» PROMPT: Please copy each line of the listing below in which the word "will" appears.

:: ENTRIES SUPPLIED

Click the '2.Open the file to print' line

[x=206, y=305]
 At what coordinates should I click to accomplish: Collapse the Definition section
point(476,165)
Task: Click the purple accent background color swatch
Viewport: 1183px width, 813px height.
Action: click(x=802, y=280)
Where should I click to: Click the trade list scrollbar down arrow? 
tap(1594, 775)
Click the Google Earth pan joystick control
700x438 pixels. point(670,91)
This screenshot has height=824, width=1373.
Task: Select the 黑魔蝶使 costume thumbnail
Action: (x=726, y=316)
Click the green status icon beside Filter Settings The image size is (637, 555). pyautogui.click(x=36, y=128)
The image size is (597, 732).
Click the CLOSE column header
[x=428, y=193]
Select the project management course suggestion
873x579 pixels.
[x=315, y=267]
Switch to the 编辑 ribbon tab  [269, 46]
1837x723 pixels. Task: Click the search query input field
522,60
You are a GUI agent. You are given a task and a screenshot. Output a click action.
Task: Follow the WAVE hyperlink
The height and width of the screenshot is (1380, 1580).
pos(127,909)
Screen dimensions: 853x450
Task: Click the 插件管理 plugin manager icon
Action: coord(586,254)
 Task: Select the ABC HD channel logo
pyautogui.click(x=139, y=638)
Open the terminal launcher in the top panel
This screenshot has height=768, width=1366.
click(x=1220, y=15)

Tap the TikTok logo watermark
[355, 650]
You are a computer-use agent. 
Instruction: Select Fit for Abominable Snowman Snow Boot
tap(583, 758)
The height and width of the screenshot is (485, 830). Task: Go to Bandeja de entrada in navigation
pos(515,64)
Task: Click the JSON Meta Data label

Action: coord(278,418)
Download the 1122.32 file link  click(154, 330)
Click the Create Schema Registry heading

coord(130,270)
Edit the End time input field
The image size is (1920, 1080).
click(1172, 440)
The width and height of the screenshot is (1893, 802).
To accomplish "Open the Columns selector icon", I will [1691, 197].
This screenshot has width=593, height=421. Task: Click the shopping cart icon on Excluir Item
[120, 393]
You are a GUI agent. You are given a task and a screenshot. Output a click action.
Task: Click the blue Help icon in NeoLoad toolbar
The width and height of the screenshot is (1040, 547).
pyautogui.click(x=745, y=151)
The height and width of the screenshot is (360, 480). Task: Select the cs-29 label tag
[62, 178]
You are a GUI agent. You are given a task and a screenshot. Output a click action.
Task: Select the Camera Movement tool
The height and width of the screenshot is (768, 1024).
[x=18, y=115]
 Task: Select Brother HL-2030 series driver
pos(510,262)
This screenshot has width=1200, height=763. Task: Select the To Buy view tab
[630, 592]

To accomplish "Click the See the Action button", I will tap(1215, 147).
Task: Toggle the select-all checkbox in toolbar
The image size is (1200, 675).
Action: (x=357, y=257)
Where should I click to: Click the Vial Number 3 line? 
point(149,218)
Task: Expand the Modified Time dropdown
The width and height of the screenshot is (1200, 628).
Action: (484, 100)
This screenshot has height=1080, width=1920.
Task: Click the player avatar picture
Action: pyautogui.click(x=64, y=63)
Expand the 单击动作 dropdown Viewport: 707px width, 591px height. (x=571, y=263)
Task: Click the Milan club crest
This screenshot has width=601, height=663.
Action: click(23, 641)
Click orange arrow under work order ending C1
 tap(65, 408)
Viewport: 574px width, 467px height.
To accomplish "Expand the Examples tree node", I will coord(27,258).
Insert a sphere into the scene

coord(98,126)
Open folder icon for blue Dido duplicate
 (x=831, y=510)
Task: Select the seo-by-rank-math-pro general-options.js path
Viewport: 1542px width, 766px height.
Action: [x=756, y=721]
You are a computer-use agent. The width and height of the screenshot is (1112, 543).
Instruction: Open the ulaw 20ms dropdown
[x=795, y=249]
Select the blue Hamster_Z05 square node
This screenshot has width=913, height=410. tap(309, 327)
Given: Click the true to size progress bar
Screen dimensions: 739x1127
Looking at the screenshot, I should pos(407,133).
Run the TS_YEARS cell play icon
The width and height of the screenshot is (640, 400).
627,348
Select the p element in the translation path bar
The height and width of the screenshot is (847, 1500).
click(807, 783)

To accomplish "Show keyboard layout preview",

::::

» ANSWER:
To accomplish "Open the Columns selector icon", I will [1691, 197].
To accomplish "Click the See the Action button", I will tap(1215, 147).
To accomplish "Expand the Examples tree node", I will coord(27,258).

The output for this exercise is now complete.